Another thing I noticed is that Lorenzo has a fetish for skirt shots? As in there’s a lot of panels where you’ve got an angle that you’re looking up this girl’s loincloth at her thighs. I counted about 10 of them. Here’s one of them:

 


 

So here’s my question, how old is this girl? She can’t be no older than like, what, sixteen right? So she’s a minor right? So if I’m developing a crush on her or looking a little harder at these panels than I should then I’m a straight up pedo right? She’s mighty young Lorenzo! Was that how they got you?

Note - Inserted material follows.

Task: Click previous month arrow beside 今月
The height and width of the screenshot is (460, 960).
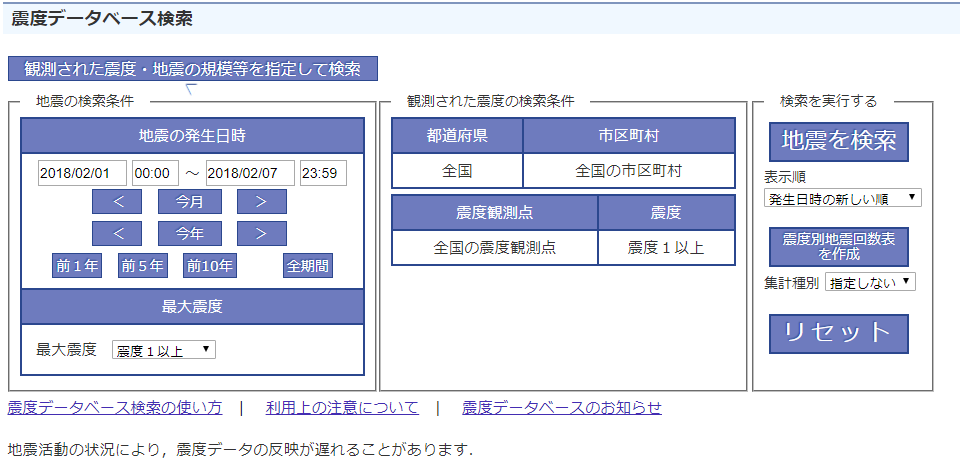Action: click(x=117, y=202)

You’re an old bearded perv dude and you were dating some sophomore in High School on the down low and they cornered you and said ‘Either draw this FreeMason Mafia Occult Elite Comic for us or we will ruin your life in your little Italian village?’ Is that what happened Lorenzo???

 

So now, with you getting a bunch of comic geeks a little hot and heavy over a minor are you in essence promoting the pedo agenda? You know the agenda where they’re trying to stop saying the word Pedo and replace it with ‘Minor Attracted Persons’. Look that up, it’s completely bonkers. So when you said yes to writing this comic book were you awarded with a night with Lady Gaga? And did she show up dressed as Alana from Saga dressed as Hazel? Unbelievable! Lorenzo. Dude. I’m just trying to enjoy some comic book goodness with my coffee in the morning as my terrier nestles near my lap mmkay? I’m not trying to support your lascivious debased proclivity to bang Pop Stars dressed as your favorite comic book characters!!! Like what happens if I purchase Issue 3? Does Doja Cat show up at your Den of Evil dressed as Batgirl or does Jamie Lee Curtis show up at your apartment with a couple suitcases (wink wink).

 

Spoiler: This issue ends our High School Sweetheart being drugged by the Old Guy in a Bird Suit that saves her earlier in the issue. He straddles her chest with a knife and is about to carve her eyes out. Wonderful. More occulty stuff, thanks Lorenzo. Are you trying to get a job at Marvisney? Hate to break it you but you’re gonna have to eat an extra from the set of She Hulk in order to get a meeting and all those extras are super chubby for some reason. The production coordinator from She Hulk called Central Casting and specifically requested extras that were chubby and slow. I guess they were tired of hunting down the lanky spry extras for their post shoot meal.

 

Sigh, the sad thing is I kinda wanna see what happens here so you win Lorenzo you depraved degenerate. I’ll support your debaucherous ways for now. But for goodness sake, put a pair of pants on Blondie already!